After becoming so emotionally invested in Earl and his memories, readers were forced to stand by as Aaron and Latour exterminated Earl and his dad problems after four issues. It was one of the biggest shocks of last year, and it followed with an even more surprising one. Shifting to the story of Coach Euless Boss and the father issues that shaped him, Aaron and Latour have imbued Earl's murderer with an undeniable pathos, making Southern Bastards even more compelling than before.

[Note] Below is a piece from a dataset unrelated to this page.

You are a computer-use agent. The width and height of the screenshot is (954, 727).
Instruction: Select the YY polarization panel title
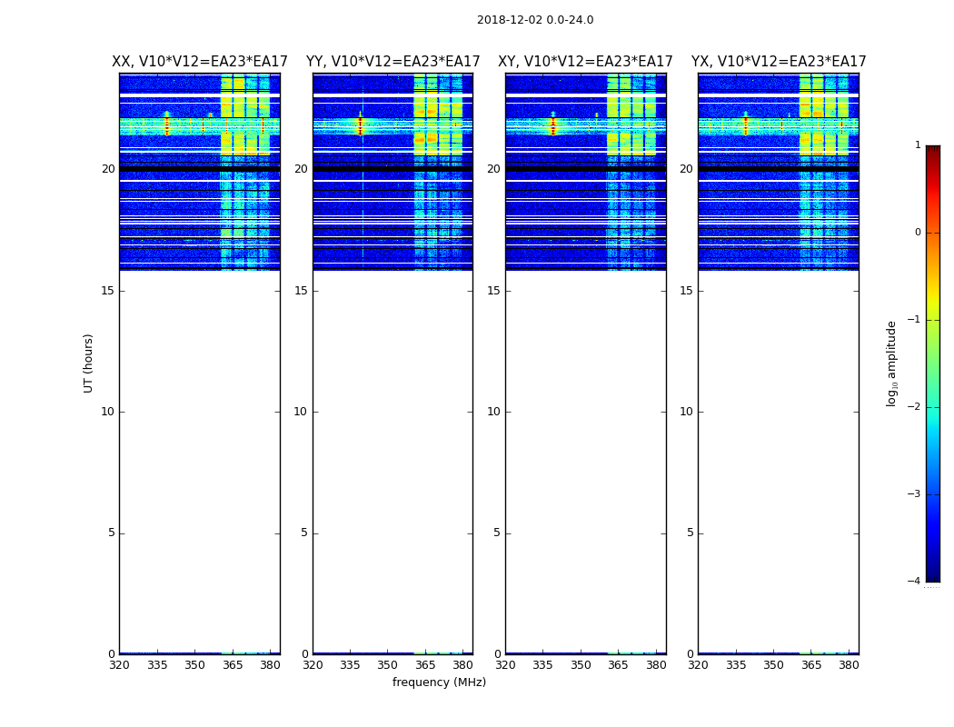(x=393, y=62)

Like racism and religion, violence is often something that's passed down from father to son. It takes a strong will for a son to successfully challenge the influence of his father --- even if that influence is an absence --- and become a different kind of man. Coach Boss, Earl Tubb, Ruben and Ira Rath, Dash Bad Horse, Diesel, and poor Sue, are all stuck in the same place between history and genetics and their own sense of self. They're all their own men, with their own choices, and nobody to blame but themselves. But they're also the men their daddies made them.